> [INSTRUCTIONS TO FOLLOW] The line containing "2019年11月 (23, 2250)" marks the end: restate word for word every line from the first line of the entries below through that one.

> [RECORDS]
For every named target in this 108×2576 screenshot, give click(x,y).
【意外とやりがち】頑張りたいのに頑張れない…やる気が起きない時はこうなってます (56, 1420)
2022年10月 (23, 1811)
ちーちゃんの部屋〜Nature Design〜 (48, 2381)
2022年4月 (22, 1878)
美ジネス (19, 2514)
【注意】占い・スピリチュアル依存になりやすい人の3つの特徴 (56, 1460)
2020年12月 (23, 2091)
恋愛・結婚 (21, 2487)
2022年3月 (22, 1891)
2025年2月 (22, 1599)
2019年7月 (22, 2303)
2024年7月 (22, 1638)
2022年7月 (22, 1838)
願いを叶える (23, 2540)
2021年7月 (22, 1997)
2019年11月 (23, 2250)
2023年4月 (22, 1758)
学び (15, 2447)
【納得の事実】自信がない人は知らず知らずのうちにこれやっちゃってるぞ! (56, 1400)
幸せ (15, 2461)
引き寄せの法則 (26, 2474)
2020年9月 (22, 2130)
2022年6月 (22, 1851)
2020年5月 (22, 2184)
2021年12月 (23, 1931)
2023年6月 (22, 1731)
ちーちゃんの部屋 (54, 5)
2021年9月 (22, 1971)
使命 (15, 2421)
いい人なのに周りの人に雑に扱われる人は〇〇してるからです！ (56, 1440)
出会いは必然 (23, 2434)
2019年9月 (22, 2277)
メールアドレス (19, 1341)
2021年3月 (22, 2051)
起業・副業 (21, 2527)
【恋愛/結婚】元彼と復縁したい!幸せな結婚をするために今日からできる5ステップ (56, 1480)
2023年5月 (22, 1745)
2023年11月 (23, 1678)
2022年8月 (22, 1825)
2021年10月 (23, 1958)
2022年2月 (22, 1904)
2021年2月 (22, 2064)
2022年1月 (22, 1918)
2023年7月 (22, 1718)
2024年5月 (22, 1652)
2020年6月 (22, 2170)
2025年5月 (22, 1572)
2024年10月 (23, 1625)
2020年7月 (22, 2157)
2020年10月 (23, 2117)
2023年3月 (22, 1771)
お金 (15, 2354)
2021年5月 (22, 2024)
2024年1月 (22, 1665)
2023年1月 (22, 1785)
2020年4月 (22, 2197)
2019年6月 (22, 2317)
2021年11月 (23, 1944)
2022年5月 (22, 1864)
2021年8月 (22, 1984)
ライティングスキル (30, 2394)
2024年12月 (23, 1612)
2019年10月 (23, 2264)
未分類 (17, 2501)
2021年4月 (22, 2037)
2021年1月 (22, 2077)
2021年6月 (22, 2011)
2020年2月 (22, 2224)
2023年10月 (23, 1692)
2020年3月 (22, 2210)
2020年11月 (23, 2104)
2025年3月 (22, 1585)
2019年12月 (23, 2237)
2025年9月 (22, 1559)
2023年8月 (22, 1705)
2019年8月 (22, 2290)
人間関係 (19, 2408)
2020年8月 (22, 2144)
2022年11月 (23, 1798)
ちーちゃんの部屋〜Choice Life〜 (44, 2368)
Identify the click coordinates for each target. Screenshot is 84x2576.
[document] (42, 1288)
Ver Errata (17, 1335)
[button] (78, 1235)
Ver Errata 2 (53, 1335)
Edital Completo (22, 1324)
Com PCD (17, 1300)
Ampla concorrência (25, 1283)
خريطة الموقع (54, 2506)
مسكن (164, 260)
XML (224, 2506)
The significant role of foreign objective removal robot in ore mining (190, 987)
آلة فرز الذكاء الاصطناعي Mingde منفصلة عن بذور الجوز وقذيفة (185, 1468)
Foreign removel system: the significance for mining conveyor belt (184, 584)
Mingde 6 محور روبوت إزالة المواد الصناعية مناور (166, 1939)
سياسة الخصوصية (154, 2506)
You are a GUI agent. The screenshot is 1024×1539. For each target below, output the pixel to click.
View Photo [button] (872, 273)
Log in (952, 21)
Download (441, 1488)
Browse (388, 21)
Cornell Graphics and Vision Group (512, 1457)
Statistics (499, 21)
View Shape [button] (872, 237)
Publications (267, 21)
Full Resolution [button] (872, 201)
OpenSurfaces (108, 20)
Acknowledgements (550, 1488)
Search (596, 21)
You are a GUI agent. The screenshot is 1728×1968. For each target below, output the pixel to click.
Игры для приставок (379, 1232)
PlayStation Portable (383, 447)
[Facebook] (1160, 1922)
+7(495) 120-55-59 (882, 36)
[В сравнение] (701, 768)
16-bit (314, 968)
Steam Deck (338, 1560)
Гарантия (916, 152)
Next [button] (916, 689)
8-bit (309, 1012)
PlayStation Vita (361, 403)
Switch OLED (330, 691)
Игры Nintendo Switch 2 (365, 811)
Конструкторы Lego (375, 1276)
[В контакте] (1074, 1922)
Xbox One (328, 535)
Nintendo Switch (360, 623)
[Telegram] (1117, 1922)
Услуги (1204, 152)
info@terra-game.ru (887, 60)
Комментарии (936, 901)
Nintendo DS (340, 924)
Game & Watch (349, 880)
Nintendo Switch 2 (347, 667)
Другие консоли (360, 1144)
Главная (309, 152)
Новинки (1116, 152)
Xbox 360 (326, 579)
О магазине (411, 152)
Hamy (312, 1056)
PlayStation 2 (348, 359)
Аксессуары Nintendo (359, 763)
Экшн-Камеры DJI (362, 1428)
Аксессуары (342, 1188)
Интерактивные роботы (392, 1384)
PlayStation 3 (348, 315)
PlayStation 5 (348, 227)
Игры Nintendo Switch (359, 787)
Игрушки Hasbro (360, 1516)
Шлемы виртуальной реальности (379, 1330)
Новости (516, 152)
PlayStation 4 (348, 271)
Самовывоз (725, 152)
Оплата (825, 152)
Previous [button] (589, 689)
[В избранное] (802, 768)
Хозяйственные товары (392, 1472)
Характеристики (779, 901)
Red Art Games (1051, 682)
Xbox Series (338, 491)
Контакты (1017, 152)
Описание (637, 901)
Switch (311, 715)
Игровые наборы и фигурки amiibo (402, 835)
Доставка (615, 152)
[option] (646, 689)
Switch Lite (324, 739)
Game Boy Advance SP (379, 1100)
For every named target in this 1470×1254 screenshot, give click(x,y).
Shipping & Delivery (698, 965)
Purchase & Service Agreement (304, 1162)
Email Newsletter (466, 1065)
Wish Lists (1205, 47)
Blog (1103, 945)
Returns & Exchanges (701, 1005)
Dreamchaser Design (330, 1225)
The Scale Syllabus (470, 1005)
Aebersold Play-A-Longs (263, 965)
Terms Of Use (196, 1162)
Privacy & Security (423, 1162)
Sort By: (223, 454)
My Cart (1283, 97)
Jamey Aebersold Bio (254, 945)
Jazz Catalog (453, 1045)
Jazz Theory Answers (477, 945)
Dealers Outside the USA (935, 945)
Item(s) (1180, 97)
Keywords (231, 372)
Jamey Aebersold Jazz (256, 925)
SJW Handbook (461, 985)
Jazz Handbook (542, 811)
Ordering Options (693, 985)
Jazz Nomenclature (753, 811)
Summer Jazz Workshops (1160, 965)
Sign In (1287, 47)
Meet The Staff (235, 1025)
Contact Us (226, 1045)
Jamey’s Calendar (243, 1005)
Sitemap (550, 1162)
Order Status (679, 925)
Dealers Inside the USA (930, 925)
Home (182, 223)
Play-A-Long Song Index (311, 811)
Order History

> [RESULT]
For every named target in this 108×2576 screenshot, give click(x,y).
【意外とやりがち】頑張りたいのに頑張れない…やる気が起きない時はこうなってます (56, 1420)
2022年10月 (23, 1811)
ちーちゃんの部屋〜Nature Design〜 (48, 2381)
2022年4月 (22, 1878)
美ジネス (19, 2514)
【注意】占い・スピリチュアル依存になりやすい人の3つの特徴 (56, 1460)
2020年12月 (23, 2091)
恋愛・結婚 (21, 2487)
2022年3月 (22, 1891)
2025年2月 (22, 1599)
2019年7月 (22, 2303)
2024年7月 (22, 1638)
2022年7月 (22, 1838)
願いを叶える (23, 2540)
2021年7月 (22, 1997)
2019年11月 (23, 2250)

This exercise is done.